[提供的摘录]
---

继续回到internalSubmitJob()方法，在waitForTerminatingJobManager()用::(jdk1.8特性)传入了方法persistAndRunJob()，在该方法中先把jobGraph包装成SubmittedJobGraph写到zk中，然后调用runJob()方法，runJob()方法会先根据jobId判断当前job是否已经提交，然后创建一个jobManagerRunner，接着把CompletableFuture<JobManagerRunner>放到名为jobManagerRunnerFutures的Map里，其中key就是jobId。

private CompletableFuture<Void> persistAndRunJob(JobGraph jobGraph) throws Exception {
　　　　　　　　　　//包装jobGraph 写入zk
		submittedJobGraphStore.putJobGraph(new SubmittedJobGraph(jobGraph));

		final CompletableFuture<Void> runJobFuture = runJob(jobGraph);

		return runJobFuture.whenComplete(BiConsumerWithException.unchecked((Object ignored, Throwable throwable) -> {
			if (throwable != null) {
				submittedJobGraphStore.removeJobGraph(jobGraph.getJobID());
			}
		}));
	}

	private CompletableFuture<Void> runJob(JobGraph jobGraph) {               
                //判断当前job是否已经提交
		Preconditions.checkState(!jobManagerRunnerFutures.containsKey(jobGraph.getJobID()));

		final CompletableFuture<JobManagerRunner> jobManagerRunnerFuture = createJobManagerRunner(jobGraph);

		jobManagerRunnerFutures.put(jobGraph.getJobID(), jobManagerRunnerFuture);

		return jobManagerRunnerFuture
			.thenApply(FunctionUtils.nullFn())
			.whenCompleteAsync(
				(ignored, throwable) -> {
					if (throwable != null) {
						jobManagerRunnerFutures.remove(jobGraph.getJobID());
					}
				},
				getMainThreadExecutor());
	}

　继续看createJobManagerRunner()方法，先异步的创建jobManagerRunner，然后执行startJobManagerRunner()方法，在确认jobManagerRunner后，执行start方法启动jobManagerRunner。

---

[待完成任务]
1) 请把上文作业提交源码分析中从"继续回到internalSu"往下一直到"s的Map里，其中key就是jobId。"的全部内容原样重复一遍。
2) 上文作业提交源码分析里，代码之外的说明文字中以带括号形式写出了哪些方法名？请全部列出。

[原始资料]
---

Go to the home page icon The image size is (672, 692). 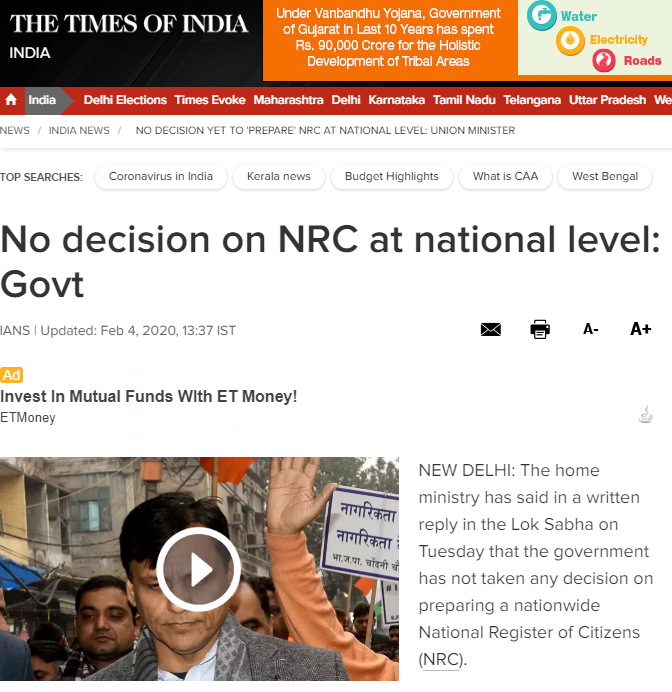[x=11, y=100]
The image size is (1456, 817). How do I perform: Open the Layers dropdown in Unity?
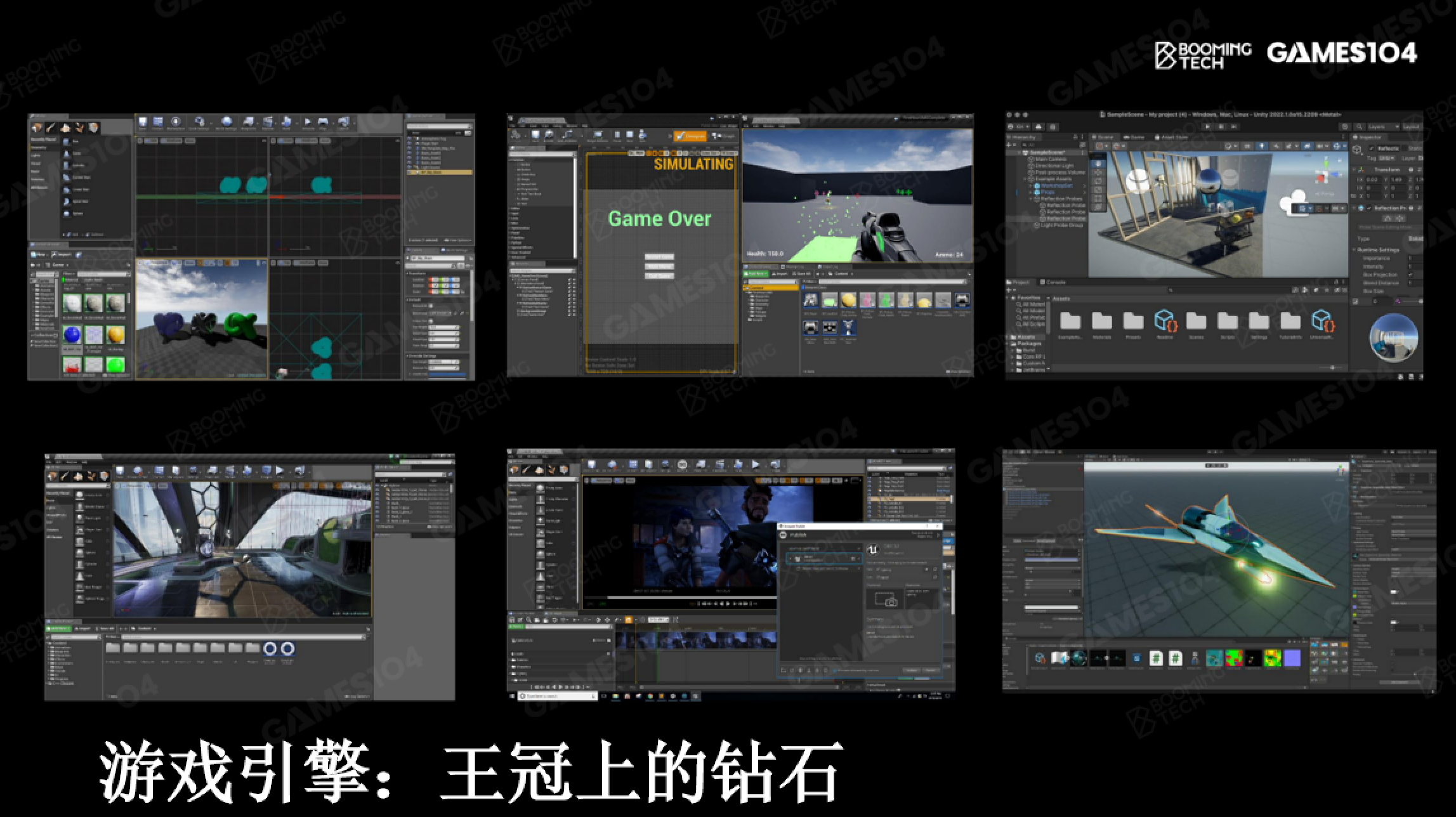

---

[答案列表]
1)
继续回到internalSubmitJob()方法，在waitForTerminatingJobManager()用::(jdk1.8特性)传入了方法persistAndRunJob()，在该方法中先把jobGraph包装成SubmittedJobGraph写到zk中，然后调用runJob()方法，runJob()方法会先根据jobId判断当前job是否已经提交，然后创建一个jobManagerRunner，接着把CompletableFuture<JobManagerRunner>放到名为jobManagerRunnerFutures的Map里，其中key就是jobId。

2)
internalSubmitJob()
waitForTerminatingJobManager()
persistAndRunJob()
runJob()
createJobManagerRunner()
startJobManagerRunner()